Scientists may wrongfully believe they have come to a point where everything has been discovered and there is little space left for breakthroughs. However, a recent evolutionary research proves the African golden jackal is the first new species of wolves discovered in 150 years.
The research was conducted by biology expert Klaus-Peter Koepfli, who is currently working at the Smithsonian Conservation Biology Institute in an attempt to discover new particularities in relation to the evolution of the canids. To their surprise, researchers found a new species of wolves: the African golden jackal, which had been evolving under their noses for a long time without anyone noticing it.
Unlike the previous studies that have been accomplished in this direction, the current experiment implied the comparison of DNA sequences that have been withdrawn from three existing canid species, namely, the side-striped, the black-backed and the golden jackal.
Scientists have thought they knew everything there was to know about the said species, but they have discovered that the African golden jackal isn’t in fact related to the African species, but rather it represents a different category which appeared and evolved in Eurasia.
The new finding was made possible with the help of the comprehensive DNA sequence comparison.
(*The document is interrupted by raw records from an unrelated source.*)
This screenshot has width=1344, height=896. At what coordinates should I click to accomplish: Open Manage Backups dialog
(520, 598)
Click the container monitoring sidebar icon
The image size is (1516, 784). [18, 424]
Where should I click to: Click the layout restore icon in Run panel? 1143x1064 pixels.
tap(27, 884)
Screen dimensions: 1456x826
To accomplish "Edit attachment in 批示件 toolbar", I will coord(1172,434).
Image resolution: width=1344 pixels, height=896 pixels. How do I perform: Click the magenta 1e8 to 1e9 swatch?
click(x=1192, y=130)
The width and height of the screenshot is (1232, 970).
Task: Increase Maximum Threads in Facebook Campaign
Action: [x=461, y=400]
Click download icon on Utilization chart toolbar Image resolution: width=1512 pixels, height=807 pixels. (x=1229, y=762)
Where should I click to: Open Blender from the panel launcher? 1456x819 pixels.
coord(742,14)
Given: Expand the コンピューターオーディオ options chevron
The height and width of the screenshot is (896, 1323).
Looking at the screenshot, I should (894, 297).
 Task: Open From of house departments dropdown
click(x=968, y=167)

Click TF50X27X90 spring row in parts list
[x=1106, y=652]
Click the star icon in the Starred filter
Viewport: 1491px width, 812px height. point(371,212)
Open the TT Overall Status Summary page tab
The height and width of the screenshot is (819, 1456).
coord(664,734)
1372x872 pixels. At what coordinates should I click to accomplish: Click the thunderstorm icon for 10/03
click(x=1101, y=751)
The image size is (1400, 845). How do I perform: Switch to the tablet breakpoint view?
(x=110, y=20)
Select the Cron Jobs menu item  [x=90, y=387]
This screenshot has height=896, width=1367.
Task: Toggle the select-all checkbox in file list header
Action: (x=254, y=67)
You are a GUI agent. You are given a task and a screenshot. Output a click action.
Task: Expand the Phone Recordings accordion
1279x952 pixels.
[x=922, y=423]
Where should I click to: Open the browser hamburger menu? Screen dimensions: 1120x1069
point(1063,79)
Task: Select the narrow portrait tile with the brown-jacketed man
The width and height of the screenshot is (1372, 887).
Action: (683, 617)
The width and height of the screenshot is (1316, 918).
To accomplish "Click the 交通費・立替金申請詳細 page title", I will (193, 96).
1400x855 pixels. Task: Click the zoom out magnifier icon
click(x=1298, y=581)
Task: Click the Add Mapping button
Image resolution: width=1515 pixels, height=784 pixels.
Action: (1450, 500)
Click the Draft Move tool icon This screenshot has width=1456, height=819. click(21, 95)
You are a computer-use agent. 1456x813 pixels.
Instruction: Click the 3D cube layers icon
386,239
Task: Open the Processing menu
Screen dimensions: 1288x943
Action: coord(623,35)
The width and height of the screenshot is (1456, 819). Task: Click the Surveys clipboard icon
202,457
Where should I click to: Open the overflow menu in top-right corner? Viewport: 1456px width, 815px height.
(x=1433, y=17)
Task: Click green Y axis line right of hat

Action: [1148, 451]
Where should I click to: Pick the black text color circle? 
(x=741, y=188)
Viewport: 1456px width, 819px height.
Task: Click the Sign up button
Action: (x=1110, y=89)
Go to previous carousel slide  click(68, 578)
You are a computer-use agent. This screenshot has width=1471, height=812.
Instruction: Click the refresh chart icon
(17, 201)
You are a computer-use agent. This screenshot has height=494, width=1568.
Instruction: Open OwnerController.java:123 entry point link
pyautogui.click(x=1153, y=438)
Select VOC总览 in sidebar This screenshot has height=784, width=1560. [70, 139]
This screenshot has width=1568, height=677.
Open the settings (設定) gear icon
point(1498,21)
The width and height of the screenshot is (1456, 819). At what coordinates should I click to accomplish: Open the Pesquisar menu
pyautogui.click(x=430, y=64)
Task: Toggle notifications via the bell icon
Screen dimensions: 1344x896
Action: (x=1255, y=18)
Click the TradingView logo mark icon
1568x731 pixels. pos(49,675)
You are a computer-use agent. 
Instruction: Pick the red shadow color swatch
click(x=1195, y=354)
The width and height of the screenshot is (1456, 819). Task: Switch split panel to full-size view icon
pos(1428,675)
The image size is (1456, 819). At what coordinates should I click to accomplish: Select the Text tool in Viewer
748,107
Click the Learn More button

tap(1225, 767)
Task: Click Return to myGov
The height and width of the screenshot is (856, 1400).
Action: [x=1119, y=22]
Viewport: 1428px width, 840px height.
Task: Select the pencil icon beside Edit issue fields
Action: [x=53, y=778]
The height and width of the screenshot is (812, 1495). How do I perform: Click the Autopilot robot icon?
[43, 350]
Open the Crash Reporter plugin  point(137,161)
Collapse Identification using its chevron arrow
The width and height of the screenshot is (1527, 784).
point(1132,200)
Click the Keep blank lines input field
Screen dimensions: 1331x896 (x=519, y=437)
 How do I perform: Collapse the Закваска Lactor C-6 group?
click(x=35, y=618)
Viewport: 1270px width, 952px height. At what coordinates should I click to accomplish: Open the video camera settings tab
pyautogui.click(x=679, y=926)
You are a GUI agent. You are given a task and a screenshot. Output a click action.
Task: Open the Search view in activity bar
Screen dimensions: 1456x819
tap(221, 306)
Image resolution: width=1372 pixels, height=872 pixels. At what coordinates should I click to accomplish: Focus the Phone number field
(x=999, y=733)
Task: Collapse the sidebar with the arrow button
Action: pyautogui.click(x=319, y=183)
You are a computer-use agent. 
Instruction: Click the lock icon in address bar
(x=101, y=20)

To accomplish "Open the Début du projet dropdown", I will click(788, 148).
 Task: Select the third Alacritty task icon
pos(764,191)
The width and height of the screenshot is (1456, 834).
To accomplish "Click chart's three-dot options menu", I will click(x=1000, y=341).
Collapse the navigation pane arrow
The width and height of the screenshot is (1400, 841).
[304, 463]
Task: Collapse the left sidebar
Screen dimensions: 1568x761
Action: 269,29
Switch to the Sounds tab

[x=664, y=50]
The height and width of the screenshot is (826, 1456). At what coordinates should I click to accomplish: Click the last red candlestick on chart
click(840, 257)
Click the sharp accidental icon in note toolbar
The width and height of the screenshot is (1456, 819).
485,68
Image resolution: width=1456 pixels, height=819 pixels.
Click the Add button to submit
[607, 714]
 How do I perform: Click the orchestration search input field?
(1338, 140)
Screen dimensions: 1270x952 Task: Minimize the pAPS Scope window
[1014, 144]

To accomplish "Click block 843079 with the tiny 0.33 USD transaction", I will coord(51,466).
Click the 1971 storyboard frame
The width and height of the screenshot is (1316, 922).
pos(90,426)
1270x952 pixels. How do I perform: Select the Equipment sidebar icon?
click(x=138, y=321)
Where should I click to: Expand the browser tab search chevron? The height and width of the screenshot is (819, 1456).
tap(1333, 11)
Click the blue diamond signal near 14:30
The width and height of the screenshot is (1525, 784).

As Koepfli has explained, the current research included information from the maternal, paternal and bi-parent lines of genetic heredity. Their data has revealed that the side-striped and the black-backed wolves have nothing in common with the golden jackal from Eurasia.
As a matter of fact, the species of canids has had a completely different evolution from the rest of the species, scientists have concluded. They will closely follow these exemplars in the future to determine whether there are other discoveries they can make in relation to this species or not.
Koepfli has been very pleased with the findings he has made. He expressed his surprise to see that such discoveries are still possible nowadays. The team of researchers believes the new methods of investigation they are now using could help them make similar discoveries in the future, as well.